Selbst der Anteilseigner Bundesrepublik sah in diesem Jahr Gründe, seine beiden Aufsichtsratsvertreter auszutauschen, weil der Kurs nicht stimme, so das Manager Magazin: „Der Großaktionär hatte im vergangenen Jahr die Beratungsgesellschaft Boston Consulting Group (BCG) damit beauftragt, die Schwächen und Risiken, Stärken und Chancen der Krisenbank zu analysieren. Die Experten haben ihre Bewertung vor wenigen Wochen abgeschlossen. Darin kommen sie Finanzkreisen zufolge zu dem Schluss, dass das Geldhaus seine Kosten radikaler senken, sein Filialnetz stärker verkleinern und seine Kapitalmarktaktivitäten ebenfalls deutlich schrumpfen könnte“ (Manager Magazin 3.4.2020)

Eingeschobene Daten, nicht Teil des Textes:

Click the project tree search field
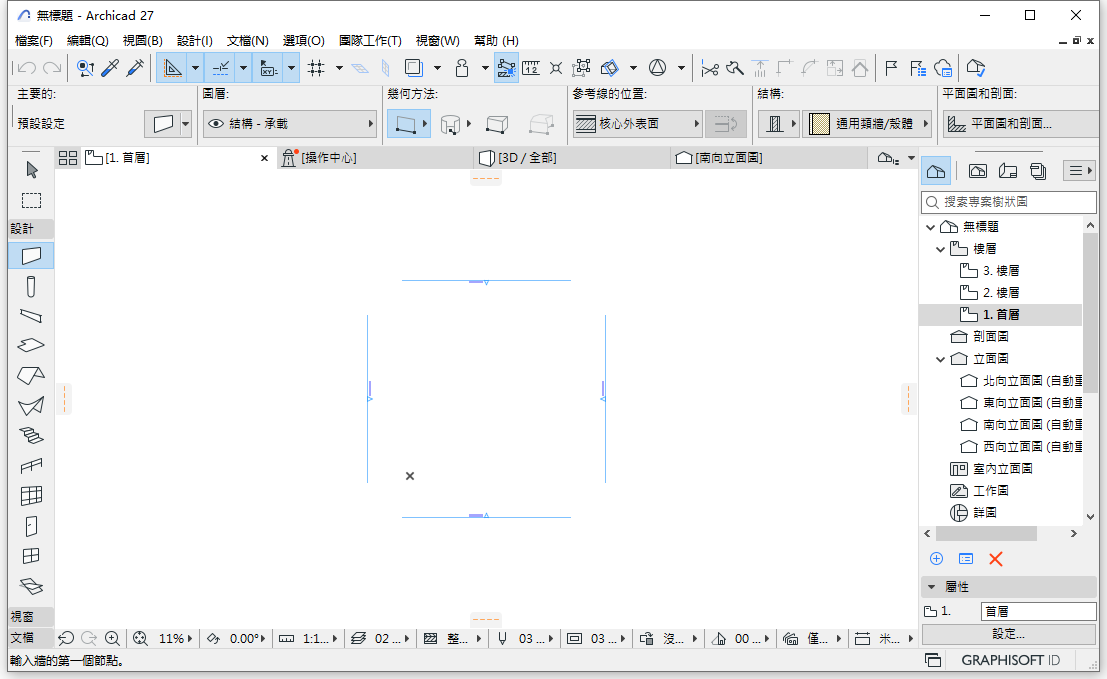This screenshot has height=679, width=1107. click(x=1005, y=202)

Besserung ist nicht in Sicht, weder für die Anleger noch für die Kunden. Übernahmefantasien verhindern das der Kurs weiter nach unten rutscht. Eine Eigenkapitalrendite von rund 4% sei das Ziel, so erklärt man in Frankfurt – auch ohne Corona-Auswirkungen ein bescheidenes Ziel am untersten Ende aller vergleichbaren europäischen Großbanken.

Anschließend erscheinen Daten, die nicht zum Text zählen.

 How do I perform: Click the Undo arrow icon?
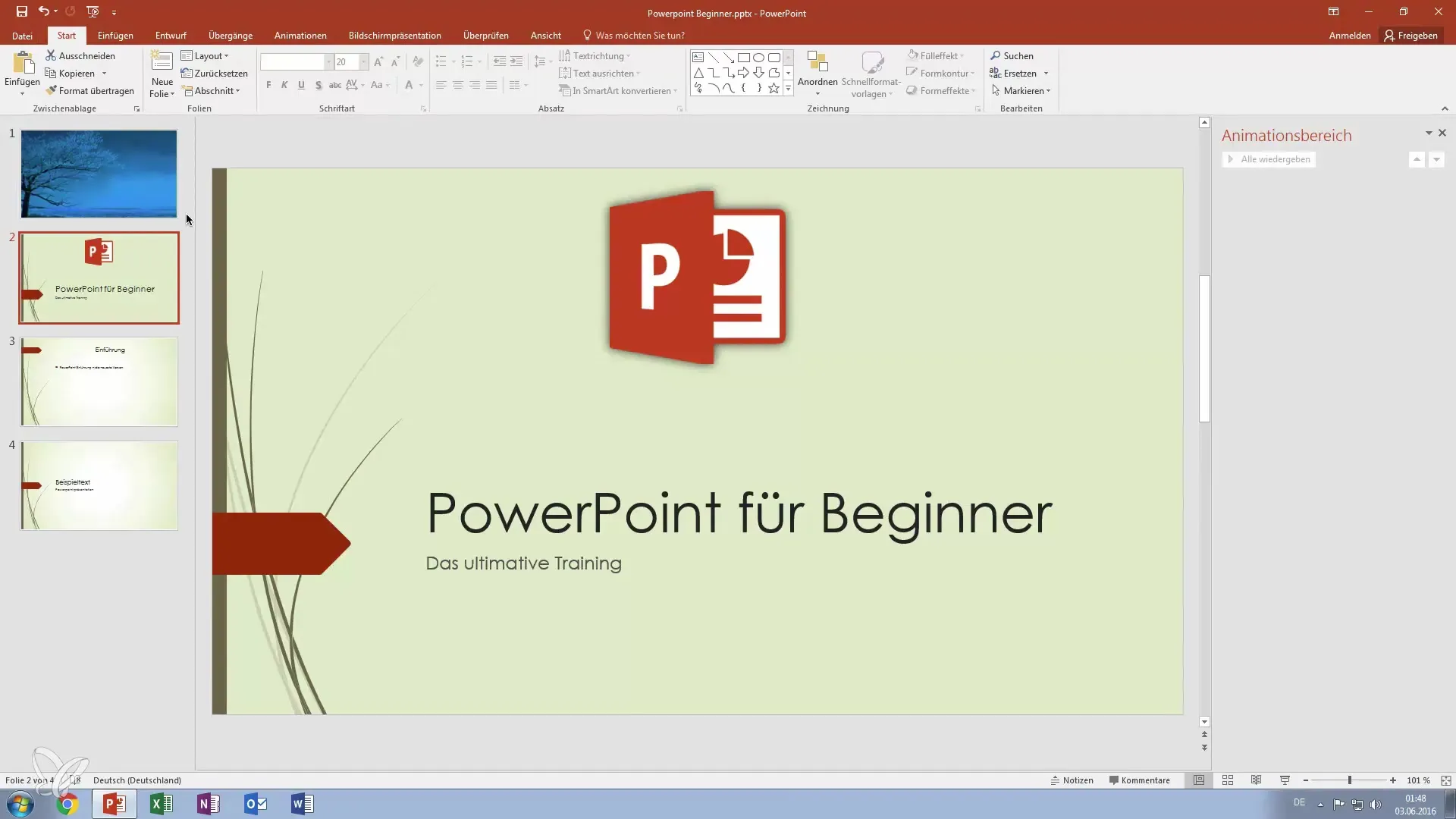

Jahrzehntelang konnte die Commerzbank nur eines: wachsen, in fast allen Bereichen. Nur eine dem zugrunde liegende langfristige Strategie gab es nie, es wurden Filialen und Auslandsmärkte eröffnet, wann immer möglich, um endlich neben der übermächtigen Deutschen Bank ernstgenommen zu werden. Kurzfristiges Setzen auf vermeintlich belastbare Visionen bis hin zur Selbstverleugnung aller Werte – wie die „Frankfurter Allgemeine Zeitung“ (25.2.2020) schreibt: „Während der nationalsozialistischen Gewaltherrschaft war die Geschäftspolitik der Bank von einer zunehmenden Anpassung an die politischen und wirtschaftlichen Bedingungen des Systems gekennzeichnet. Dazu gehörte unter anderem die Mitwirkung des Finanzinstituts an den vom NS-Regime forcierten Arisierungen, indem die Bank auch zum Verkauf stehende jüdische Betriebe vermittelte und anschließend zur neuen Unternehmensführung Geschäftsbeziehungen aufbaute„. Der schnelle Zuwachs, das schnelle Kaufen kleinerer Geldinstitute, das Antreten auf den internationalen Finanzmärkten – bei einer startup mit Jungunternehmern hätte jeder Investor längst gefragt, welche Strategie all dem denn zugrunde liegt. Und die unbeliebte Frage sei erlaubt, ob denn die Basis für all diese Aktivitäten stimmt. Sie tut es offenbar nach wie vor in vielen Fällen nicht. Diese Bank kann sich nicht mehr neu erfinden, zu diesem Schluß könnte man kommen.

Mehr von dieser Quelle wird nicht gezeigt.